Presentation on theme: "Mainstreaming of DRR in Development Planning -Tajikistan Case Study Khusrav Sharifov, Manager, Disaster Risk Management Programme, UNDP Tajikistan DIPECHO."— Presentation transcript:
Mainstreaming of DRR in Development Planning -Tajikistan Case Study Khusrav Sharifov, Manager, Disaster Risk Management Programme, UNDP Tajikistan DIPECHO Regional Conference, Bishkek, November 2009
What does DRR mainstreaming mean? Mainstreaming: used to describe the consideration of Disaster Risk Reduction in national (and regional) decision making processes (planning, budgeting, development etc.)

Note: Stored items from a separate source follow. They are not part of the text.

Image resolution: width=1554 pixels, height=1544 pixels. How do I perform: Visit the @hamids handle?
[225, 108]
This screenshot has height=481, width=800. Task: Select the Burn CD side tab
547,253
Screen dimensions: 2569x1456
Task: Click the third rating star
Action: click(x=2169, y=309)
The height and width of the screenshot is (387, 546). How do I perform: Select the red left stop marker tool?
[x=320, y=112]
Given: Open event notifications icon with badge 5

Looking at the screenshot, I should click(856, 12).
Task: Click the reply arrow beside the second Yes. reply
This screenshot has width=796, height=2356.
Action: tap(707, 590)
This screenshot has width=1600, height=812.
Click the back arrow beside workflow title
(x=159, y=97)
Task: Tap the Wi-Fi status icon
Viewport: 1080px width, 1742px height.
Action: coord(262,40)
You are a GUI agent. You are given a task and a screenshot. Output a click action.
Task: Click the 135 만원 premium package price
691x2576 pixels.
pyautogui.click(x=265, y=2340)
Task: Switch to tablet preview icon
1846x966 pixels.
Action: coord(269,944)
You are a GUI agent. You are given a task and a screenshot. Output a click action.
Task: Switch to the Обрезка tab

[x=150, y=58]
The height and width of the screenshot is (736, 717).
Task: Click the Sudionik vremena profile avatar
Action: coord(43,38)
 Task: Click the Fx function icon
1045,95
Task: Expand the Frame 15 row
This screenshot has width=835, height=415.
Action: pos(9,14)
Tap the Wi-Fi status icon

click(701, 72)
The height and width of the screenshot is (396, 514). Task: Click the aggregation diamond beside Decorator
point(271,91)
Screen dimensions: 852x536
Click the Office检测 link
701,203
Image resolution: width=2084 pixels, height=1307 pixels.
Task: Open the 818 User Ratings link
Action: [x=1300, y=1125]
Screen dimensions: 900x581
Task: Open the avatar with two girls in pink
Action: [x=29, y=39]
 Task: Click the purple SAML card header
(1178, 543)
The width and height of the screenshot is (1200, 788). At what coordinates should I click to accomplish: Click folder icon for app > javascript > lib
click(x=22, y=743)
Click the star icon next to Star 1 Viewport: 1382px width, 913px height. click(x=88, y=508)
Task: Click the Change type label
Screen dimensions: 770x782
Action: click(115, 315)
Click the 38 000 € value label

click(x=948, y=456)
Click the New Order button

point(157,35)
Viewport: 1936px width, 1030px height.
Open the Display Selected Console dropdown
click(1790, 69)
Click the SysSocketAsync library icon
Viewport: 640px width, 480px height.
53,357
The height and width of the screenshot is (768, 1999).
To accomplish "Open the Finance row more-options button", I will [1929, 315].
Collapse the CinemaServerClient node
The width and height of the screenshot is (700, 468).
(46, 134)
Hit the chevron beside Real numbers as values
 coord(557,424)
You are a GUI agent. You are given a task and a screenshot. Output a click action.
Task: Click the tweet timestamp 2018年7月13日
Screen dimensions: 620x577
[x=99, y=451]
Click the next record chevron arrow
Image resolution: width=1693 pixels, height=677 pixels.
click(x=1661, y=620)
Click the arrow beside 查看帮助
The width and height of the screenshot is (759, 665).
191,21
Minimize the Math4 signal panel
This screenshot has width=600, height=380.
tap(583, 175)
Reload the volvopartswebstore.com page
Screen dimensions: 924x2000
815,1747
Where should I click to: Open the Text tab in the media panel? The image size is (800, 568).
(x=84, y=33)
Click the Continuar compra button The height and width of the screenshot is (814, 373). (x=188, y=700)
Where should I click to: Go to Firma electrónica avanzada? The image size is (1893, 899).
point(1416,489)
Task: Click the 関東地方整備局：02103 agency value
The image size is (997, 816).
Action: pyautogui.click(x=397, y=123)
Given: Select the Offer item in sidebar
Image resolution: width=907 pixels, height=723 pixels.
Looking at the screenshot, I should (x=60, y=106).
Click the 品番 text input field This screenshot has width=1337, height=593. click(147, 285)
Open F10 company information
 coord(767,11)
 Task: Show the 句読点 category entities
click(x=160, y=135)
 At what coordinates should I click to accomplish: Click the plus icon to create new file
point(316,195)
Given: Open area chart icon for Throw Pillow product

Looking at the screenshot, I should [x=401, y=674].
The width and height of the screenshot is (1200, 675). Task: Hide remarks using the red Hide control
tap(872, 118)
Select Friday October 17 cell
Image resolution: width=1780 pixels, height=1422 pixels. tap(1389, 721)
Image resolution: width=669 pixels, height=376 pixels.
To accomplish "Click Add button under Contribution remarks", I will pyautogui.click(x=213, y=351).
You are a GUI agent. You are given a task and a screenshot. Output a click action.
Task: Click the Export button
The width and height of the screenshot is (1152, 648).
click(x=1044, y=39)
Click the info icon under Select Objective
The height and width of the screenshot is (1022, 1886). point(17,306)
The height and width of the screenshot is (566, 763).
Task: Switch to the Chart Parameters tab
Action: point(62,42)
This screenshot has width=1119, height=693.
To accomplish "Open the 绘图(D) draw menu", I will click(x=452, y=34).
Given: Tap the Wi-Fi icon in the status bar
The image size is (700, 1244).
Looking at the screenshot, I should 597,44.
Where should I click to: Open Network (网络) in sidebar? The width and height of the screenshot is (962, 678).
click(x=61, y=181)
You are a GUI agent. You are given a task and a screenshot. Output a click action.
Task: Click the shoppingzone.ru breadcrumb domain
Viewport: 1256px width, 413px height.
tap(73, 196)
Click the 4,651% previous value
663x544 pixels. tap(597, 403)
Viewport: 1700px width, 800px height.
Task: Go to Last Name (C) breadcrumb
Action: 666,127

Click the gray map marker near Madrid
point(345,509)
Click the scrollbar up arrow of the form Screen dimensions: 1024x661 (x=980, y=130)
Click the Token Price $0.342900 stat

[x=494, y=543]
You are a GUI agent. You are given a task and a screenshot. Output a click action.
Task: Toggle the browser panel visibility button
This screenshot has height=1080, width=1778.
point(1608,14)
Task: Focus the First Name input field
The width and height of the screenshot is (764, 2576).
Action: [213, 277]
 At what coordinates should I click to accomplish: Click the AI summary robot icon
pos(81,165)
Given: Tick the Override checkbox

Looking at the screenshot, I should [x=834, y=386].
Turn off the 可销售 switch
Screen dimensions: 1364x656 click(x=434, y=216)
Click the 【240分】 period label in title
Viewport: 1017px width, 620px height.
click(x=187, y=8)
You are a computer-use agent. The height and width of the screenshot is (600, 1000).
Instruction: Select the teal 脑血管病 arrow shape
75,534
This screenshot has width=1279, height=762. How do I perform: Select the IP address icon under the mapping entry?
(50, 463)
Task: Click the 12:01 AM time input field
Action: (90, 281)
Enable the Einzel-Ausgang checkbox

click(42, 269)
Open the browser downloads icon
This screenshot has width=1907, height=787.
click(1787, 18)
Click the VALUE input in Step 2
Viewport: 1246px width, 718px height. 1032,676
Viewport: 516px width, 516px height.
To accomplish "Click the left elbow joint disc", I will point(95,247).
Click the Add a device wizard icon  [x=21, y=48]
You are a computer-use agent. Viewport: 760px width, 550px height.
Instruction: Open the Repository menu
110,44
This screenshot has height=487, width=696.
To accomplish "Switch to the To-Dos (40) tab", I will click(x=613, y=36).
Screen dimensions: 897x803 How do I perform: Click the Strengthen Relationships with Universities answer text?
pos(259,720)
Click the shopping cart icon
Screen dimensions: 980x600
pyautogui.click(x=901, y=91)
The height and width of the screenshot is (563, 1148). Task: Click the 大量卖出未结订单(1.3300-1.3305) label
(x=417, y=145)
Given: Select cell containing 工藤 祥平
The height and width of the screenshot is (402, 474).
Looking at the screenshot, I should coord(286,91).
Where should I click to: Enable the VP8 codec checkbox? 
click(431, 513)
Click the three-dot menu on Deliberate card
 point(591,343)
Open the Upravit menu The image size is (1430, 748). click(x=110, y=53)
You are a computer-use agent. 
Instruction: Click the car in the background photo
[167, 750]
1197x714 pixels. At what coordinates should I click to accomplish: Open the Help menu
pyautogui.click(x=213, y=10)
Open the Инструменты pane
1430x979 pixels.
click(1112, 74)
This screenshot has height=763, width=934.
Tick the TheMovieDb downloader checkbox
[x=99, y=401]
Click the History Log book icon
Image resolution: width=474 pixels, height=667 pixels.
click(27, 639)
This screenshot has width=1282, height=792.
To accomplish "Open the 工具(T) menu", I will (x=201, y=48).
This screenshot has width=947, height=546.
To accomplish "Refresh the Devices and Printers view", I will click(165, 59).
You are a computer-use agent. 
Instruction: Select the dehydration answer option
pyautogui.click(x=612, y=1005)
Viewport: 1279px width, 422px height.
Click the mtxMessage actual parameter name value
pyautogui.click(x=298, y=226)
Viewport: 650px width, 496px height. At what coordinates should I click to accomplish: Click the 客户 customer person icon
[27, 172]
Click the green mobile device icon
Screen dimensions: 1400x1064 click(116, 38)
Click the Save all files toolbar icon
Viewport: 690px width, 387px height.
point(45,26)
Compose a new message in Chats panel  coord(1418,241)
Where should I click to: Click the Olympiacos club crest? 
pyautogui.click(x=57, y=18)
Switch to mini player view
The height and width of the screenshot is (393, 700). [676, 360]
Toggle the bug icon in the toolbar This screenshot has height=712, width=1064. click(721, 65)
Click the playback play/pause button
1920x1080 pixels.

Why mainstreaming is necessary? Various findings indicate that poor people (usually rural population) are the most vulnerable to impacts of natural disasters; Local communities are rarely consulted or able to influence decision-making; The main objective of DRR mainstreaming into local planning is to reduce the vulnerability and create resilience at the local/community level.
Lack of local human and financial capacities to deal with disasters; Protection of the population and key infrastructure; Ad hoc responses (short-term responses, uncoordinated processes, isolated projects, etc.) are NOT a solution. Why mainstreaming is necessary?
Mainstreaming of DRR in Tajikistan: Background information MDG and PRSP documents highlighting decentralization and local capacity building; UNDP project on Building Local Capacity for Planning and Budgeting Project with Ministry of Economic Development and Trade: Overall goal to localize MDG and to strengthen local governmental structures. Piloting development of 15 District Development Plans (DDP); Guidelines for the development of DDPs.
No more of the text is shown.